Kevin O'Leary on the fight to build a massive data center
Kevin O'Leary on AI, China, and why America needs more compute power.
Kevin O'Leary on AI, China, and why America needs more compute power. This report comes from Business Insider Mkt. The story centres on Kevin O'Leary
Read Full Story at Business Insider Mkt โWhy This Matters
The race to build massive data centers is no longer just a tech industry footnoteโitโs a geopolitical and economic chess move. OโLearyโs push for American compute power underscores how AI infrastructure has become as critical as energy or defense systems in shaping national competitiveness. Without sufficient data center capacity, nations risk ceding ground in innovation, productivity, and even global influence to rivals like China, which has aggressively scaled its own digital infrastructure.
Background Context
Data centers are the backbone of the AI revolution, requiring colossal investments in power, cooling, and securityโeach one a multi-billion-dollar gamble. The U.S. has long led in tech infrastructure, but Chinaโs rapid expansion in semiconductor manufacturing and state-backed AI projects has forced a reckoning. Meanwhile, energy constraints and regulatory hurdles in America have slowed new builds, leaving a gap that OโLeary and others now warn could widen dangerously.
What Happens Next
The next 18 months will reveal whether America can mobilize private capital and public policy to close the compute gapโor if delays will push AI innovation offshore.

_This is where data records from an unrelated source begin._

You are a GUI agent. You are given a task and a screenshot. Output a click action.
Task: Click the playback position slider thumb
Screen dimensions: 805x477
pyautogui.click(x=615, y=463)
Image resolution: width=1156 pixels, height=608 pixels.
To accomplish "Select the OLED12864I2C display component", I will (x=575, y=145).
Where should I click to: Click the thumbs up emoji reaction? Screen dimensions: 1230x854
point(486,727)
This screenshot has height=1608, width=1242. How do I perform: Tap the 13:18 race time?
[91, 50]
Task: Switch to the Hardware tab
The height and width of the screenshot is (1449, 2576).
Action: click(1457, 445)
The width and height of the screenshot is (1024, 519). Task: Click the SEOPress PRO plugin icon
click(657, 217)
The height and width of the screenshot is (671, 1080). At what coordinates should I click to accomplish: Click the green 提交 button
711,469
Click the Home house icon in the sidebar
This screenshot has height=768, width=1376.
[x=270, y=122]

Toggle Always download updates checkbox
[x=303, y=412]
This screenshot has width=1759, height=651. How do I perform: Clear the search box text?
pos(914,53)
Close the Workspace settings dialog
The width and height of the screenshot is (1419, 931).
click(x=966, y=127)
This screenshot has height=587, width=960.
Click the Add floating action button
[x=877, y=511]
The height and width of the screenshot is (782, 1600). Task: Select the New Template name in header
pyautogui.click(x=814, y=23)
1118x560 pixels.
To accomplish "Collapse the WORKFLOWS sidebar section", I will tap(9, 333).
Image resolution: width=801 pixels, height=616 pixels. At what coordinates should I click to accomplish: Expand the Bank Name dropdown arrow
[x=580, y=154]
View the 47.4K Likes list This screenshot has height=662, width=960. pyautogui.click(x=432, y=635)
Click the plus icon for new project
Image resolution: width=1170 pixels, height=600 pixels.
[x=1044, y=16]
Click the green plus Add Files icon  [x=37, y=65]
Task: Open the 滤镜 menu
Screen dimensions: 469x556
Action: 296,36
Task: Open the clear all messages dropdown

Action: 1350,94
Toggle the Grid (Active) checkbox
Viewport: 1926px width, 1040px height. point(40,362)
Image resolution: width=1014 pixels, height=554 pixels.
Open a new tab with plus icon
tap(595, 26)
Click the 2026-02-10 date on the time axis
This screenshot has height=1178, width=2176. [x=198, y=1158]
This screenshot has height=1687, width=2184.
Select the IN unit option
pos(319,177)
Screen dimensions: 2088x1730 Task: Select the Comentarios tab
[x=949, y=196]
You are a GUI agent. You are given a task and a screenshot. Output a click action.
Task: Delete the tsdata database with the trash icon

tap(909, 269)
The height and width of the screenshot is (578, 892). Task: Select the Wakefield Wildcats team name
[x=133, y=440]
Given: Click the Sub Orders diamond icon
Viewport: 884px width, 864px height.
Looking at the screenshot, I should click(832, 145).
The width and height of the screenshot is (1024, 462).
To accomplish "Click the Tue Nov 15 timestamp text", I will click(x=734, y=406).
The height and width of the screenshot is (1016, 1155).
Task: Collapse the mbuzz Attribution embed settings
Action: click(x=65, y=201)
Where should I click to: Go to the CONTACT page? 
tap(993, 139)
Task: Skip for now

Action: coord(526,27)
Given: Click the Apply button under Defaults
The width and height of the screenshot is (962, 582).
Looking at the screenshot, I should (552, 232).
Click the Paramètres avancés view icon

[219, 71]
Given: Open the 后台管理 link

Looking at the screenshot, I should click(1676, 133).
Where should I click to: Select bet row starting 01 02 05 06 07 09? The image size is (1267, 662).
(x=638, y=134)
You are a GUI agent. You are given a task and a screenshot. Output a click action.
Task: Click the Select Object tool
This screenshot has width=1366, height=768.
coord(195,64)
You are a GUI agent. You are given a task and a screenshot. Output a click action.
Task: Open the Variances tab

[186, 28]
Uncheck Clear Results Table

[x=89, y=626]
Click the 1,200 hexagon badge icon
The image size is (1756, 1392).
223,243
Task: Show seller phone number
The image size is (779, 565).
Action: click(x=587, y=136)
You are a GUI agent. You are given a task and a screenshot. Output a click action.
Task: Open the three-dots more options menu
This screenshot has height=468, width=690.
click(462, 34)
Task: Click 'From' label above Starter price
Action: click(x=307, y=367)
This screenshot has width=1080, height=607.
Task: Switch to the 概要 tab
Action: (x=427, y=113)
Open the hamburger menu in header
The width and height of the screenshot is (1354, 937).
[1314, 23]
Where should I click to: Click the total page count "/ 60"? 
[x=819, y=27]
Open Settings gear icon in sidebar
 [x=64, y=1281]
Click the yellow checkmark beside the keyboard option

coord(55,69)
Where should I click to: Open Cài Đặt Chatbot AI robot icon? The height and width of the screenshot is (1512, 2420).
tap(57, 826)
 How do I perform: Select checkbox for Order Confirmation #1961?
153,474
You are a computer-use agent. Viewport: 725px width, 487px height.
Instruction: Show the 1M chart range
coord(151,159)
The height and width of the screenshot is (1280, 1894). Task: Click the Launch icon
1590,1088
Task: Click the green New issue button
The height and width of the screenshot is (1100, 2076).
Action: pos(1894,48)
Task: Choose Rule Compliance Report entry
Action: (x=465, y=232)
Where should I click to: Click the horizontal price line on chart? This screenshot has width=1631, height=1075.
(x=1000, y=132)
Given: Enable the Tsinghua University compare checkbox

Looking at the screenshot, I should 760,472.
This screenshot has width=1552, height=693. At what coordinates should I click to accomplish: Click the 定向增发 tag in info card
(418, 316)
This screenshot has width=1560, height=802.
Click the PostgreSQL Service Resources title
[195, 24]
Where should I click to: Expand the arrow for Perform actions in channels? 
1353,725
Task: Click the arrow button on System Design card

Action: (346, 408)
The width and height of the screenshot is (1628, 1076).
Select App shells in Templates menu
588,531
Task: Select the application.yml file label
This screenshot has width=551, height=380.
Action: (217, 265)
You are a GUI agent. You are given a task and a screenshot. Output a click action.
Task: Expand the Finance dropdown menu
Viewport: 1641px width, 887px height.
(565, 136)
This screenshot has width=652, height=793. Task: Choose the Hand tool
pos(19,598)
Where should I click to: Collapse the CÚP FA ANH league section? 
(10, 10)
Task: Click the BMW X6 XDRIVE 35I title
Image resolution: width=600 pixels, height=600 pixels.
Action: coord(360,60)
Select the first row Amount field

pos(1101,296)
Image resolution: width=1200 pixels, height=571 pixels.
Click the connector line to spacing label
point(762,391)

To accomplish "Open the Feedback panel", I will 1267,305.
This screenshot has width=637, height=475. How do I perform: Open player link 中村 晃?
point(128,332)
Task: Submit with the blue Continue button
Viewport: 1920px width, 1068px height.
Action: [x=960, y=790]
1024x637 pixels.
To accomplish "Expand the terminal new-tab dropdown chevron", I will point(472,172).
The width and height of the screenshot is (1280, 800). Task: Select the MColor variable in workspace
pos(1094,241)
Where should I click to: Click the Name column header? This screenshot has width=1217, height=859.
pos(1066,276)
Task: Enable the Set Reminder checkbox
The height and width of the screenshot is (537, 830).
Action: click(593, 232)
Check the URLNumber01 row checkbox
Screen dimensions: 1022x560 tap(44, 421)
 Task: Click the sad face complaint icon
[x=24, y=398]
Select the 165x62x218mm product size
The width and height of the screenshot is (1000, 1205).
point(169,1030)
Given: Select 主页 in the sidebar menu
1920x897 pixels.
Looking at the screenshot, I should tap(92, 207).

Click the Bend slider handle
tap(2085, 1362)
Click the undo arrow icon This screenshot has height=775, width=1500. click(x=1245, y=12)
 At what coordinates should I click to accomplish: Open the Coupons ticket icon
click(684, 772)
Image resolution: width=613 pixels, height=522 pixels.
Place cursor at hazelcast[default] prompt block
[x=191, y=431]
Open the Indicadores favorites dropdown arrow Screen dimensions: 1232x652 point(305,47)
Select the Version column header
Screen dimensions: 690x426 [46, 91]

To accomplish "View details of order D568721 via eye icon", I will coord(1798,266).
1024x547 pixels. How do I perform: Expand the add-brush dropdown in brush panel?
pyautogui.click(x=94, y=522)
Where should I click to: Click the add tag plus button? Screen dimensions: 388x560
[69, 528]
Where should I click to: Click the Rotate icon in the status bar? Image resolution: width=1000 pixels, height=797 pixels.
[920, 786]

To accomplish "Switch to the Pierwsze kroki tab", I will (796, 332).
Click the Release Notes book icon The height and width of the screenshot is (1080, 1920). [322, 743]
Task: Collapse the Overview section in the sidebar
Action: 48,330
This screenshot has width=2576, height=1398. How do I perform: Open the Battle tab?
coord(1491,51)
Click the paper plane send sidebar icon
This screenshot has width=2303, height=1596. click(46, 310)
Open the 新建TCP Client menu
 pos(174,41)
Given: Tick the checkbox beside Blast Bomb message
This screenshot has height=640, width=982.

Watch for federal incentives in the CHIPS Actโs wake, as well as state-level battles over land and water rights, which could bottleneck construction. Meanwhile, Chinaโs own data center buildout suggests this isnโt just a U.S. problem but a global scramble for dominance in the AI era.
Bigger Picture
This isnโt just about data centersโitโs about the physical costs of digital sovereignty. As AI models grow exponentially hungrier for processing power, nations face a stark choice: invest massively in compute now or risk becoming dependent on foreign infrastructure. The trend mirrors historical industrial races, from railroads to semiconductors, but with the added twist that the prize is control over the future of intelligence itself.